Element lookup records:

§ §

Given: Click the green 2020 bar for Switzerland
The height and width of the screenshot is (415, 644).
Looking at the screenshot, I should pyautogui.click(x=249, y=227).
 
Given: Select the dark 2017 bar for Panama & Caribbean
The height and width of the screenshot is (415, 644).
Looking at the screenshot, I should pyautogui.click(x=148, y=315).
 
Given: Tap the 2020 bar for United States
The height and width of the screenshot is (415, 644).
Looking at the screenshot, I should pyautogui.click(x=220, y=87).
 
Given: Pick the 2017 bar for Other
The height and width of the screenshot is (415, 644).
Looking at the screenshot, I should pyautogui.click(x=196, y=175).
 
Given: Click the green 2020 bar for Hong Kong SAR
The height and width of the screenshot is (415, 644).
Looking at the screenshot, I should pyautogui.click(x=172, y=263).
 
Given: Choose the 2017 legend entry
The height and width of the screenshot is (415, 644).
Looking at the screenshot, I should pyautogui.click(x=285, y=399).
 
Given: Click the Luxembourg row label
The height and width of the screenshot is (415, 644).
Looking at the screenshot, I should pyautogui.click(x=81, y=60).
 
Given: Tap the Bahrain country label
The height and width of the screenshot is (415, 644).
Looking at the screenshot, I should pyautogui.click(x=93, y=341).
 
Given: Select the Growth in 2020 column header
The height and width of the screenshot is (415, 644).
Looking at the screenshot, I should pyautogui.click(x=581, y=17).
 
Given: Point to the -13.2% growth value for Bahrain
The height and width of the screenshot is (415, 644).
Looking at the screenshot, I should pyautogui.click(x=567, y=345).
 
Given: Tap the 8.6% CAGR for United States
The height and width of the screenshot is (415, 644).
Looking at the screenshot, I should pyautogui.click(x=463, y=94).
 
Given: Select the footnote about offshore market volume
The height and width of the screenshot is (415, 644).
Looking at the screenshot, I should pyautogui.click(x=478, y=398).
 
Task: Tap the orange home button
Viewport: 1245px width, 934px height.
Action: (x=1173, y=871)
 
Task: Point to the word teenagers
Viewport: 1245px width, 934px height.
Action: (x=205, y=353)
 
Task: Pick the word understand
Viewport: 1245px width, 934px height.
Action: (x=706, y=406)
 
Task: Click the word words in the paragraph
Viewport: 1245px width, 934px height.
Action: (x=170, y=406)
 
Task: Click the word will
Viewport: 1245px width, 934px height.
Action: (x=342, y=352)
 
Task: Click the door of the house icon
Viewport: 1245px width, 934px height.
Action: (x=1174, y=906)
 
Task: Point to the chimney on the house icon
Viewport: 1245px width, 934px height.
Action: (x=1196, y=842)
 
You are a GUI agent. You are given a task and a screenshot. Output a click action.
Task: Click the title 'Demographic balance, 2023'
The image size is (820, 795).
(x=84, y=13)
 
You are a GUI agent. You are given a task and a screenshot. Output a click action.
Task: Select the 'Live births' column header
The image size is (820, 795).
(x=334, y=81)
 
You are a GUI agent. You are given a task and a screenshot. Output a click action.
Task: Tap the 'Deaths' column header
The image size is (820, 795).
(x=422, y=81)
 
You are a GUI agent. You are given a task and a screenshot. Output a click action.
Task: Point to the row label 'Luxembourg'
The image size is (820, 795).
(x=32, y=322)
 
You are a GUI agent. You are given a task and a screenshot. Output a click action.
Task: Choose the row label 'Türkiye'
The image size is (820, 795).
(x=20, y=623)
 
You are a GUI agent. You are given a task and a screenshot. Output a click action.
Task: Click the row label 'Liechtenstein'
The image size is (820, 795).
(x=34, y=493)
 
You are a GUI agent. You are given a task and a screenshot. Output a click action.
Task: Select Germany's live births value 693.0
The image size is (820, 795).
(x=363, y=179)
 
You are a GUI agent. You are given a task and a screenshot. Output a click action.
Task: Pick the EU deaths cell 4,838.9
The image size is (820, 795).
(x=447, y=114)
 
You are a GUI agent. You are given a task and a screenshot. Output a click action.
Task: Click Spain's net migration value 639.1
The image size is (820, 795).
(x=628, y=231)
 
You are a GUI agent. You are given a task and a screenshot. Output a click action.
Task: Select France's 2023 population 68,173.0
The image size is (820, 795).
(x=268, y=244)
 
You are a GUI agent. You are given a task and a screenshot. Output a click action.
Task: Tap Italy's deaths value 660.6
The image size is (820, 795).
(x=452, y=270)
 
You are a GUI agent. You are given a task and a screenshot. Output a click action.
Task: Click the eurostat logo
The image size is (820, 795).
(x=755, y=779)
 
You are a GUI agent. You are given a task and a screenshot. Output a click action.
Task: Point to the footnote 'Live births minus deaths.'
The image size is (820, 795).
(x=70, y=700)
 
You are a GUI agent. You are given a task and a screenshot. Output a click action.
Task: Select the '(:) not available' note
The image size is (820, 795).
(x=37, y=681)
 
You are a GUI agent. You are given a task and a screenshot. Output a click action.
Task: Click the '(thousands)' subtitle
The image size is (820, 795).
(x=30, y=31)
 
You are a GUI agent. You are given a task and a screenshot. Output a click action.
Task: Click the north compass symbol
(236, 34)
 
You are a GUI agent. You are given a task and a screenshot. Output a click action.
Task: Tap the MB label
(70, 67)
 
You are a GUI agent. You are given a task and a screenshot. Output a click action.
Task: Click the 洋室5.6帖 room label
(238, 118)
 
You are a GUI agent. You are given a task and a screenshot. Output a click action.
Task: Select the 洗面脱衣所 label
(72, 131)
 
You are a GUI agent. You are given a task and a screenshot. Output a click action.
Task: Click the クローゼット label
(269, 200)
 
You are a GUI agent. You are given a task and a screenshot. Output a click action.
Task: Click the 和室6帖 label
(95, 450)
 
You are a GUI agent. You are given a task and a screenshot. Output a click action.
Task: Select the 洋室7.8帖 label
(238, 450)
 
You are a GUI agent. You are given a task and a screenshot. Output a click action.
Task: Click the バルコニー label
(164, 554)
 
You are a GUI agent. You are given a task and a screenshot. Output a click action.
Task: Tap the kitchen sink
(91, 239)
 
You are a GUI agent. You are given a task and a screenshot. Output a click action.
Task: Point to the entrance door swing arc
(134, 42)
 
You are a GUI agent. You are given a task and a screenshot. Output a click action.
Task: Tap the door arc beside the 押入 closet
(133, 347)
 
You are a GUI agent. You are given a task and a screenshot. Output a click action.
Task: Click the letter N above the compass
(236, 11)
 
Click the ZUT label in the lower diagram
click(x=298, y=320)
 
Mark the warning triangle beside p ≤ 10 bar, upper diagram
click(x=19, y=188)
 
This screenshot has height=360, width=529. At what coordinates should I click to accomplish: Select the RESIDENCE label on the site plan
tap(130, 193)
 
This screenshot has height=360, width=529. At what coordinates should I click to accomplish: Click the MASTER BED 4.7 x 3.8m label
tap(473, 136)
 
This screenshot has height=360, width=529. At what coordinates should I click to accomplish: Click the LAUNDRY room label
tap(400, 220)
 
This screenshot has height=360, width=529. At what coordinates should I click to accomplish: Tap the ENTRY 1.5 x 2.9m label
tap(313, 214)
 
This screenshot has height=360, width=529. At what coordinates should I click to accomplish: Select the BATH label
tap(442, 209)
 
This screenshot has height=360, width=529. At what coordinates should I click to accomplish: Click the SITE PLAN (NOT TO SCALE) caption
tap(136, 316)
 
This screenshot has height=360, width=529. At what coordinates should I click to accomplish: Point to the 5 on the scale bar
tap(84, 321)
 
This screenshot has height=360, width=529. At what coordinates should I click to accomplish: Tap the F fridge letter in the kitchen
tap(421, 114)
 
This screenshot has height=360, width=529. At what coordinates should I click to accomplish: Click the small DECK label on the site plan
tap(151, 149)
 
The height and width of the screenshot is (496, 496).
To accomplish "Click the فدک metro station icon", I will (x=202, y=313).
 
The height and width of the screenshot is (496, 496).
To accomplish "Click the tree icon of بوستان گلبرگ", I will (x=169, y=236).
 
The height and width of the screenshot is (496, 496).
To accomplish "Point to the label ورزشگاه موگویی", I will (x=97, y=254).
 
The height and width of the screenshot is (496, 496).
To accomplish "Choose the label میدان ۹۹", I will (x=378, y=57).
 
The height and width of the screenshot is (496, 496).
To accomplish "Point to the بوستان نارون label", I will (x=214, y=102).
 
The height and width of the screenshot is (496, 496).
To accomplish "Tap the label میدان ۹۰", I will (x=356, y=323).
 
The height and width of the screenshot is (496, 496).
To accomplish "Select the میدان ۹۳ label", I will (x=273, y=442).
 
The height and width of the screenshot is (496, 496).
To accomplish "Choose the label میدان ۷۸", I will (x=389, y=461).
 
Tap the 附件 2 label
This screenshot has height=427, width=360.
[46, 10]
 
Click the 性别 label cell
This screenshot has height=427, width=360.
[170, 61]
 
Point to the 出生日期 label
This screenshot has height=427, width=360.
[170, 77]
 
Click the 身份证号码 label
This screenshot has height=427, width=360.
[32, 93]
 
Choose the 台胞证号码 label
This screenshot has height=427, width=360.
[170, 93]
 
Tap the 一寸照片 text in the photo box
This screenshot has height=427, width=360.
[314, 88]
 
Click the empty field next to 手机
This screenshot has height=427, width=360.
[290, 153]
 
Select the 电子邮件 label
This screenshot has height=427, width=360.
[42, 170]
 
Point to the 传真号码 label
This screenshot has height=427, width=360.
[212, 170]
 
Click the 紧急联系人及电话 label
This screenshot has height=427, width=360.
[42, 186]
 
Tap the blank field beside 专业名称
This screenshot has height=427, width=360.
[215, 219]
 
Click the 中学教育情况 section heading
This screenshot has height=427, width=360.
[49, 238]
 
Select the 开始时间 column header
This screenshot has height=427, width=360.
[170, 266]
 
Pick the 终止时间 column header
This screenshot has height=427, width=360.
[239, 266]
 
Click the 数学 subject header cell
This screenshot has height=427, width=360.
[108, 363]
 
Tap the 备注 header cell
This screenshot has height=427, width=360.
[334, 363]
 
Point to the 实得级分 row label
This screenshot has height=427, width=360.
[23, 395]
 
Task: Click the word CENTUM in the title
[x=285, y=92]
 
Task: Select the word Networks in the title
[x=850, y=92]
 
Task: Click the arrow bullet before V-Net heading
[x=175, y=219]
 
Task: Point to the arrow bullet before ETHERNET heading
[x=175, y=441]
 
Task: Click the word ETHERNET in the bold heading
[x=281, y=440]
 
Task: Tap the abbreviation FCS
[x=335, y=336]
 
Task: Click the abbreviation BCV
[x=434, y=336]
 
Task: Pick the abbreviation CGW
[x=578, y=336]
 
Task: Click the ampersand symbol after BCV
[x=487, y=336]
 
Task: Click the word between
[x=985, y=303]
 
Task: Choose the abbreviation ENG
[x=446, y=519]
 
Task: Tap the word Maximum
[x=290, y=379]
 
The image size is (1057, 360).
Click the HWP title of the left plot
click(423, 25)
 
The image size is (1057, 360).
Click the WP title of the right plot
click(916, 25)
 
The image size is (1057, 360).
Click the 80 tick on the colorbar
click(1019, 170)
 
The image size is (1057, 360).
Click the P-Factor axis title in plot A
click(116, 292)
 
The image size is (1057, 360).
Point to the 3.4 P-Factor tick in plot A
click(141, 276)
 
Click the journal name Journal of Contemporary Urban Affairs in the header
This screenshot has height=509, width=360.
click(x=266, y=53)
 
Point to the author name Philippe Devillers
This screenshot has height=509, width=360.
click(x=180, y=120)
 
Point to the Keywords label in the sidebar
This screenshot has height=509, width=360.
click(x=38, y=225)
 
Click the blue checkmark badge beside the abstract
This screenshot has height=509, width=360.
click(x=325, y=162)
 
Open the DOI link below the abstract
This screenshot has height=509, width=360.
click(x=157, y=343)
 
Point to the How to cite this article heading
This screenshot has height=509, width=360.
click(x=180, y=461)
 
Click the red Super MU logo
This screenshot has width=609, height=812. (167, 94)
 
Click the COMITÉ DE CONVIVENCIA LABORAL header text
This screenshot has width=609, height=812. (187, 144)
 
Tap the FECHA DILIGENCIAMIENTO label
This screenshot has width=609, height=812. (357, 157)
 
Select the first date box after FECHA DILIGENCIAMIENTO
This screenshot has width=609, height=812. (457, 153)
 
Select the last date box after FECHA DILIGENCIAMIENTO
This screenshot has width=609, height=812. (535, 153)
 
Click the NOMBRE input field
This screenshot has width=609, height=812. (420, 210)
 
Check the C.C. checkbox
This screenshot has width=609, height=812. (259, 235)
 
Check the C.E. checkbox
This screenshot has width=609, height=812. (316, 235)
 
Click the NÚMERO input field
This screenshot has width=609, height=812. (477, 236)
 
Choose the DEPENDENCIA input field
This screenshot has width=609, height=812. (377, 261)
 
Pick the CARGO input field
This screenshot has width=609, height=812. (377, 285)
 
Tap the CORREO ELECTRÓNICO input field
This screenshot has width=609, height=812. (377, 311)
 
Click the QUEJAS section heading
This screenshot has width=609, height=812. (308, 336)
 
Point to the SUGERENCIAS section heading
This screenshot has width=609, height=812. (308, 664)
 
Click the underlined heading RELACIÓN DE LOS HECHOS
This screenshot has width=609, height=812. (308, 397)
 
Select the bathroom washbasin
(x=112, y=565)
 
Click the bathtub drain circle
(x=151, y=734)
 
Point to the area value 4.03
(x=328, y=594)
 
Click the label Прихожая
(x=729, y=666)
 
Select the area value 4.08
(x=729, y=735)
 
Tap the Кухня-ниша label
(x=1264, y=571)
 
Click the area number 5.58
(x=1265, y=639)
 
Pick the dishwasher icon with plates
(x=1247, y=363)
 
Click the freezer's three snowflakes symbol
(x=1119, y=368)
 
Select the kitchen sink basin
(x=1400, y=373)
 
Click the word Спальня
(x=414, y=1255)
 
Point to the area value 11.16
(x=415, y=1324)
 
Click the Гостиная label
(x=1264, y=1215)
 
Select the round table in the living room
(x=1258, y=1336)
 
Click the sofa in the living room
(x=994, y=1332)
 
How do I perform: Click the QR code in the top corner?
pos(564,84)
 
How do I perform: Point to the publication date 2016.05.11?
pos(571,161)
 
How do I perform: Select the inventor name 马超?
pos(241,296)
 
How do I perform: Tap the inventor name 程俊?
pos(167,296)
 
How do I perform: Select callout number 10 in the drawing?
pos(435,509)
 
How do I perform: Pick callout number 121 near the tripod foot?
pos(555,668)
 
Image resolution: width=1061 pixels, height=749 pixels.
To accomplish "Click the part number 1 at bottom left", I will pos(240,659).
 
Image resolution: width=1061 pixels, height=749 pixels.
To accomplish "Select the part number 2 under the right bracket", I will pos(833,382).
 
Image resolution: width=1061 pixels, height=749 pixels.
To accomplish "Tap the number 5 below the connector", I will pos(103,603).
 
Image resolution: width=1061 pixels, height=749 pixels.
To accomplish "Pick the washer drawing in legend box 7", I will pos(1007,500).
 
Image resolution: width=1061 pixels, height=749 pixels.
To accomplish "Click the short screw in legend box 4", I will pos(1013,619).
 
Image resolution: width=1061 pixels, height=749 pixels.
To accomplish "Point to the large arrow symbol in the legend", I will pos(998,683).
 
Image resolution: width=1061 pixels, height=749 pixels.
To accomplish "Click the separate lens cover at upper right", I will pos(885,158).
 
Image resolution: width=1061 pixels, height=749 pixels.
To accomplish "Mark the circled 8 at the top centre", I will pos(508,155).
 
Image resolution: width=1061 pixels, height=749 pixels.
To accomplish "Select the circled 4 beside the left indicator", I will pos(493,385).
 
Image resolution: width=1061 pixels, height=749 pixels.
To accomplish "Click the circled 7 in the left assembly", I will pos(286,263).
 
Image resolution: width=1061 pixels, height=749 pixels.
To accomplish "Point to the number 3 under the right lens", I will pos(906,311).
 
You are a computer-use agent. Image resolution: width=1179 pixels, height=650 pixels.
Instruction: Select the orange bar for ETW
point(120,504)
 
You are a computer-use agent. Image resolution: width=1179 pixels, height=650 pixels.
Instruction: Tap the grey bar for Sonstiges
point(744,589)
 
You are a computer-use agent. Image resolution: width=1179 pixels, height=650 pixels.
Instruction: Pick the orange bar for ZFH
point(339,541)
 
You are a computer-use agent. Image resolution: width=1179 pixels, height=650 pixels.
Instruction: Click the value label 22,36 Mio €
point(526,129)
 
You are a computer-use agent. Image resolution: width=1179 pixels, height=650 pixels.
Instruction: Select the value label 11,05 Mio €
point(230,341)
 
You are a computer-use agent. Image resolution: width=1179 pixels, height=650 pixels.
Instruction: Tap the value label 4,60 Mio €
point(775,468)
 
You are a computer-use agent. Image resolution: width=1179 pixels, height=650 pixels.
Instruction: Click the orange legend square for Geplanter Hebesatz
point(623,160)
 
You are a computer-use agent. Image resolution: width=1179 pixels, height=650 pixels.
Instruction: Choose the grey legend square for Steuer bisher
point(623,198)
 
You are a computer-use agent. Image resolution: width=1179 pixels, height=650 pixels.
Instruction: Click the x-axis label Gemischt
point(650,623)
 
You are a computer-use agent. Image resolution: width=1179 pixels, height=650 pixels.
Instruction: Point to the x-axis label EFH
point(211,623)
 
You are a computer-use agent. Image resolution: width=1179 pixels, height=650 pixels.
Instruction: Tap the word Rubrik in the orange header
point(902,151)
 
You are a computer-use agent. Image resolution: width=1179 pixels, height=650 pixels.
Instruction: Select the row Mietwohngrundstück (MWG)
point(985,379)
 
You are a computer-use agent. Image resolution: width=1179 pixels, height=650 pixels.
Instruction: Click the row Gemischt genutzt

§ §

List every line in the rows above that contains the string "میدان", copying each line in full. Matching is case-sensitive.

• [Reply to the exercise]
To accomplish "Choose the label میدان ۹۹", I will (x=378, y=57).
To accomplish "Tap the label میدان ۹۰", I will (x=356, y=323).
To accomplish "Select the میدان ۹۳ label", I will (x=273, y=442).
To accomplish "Choose the label میدان ۷۸", I will (x=389, y=461).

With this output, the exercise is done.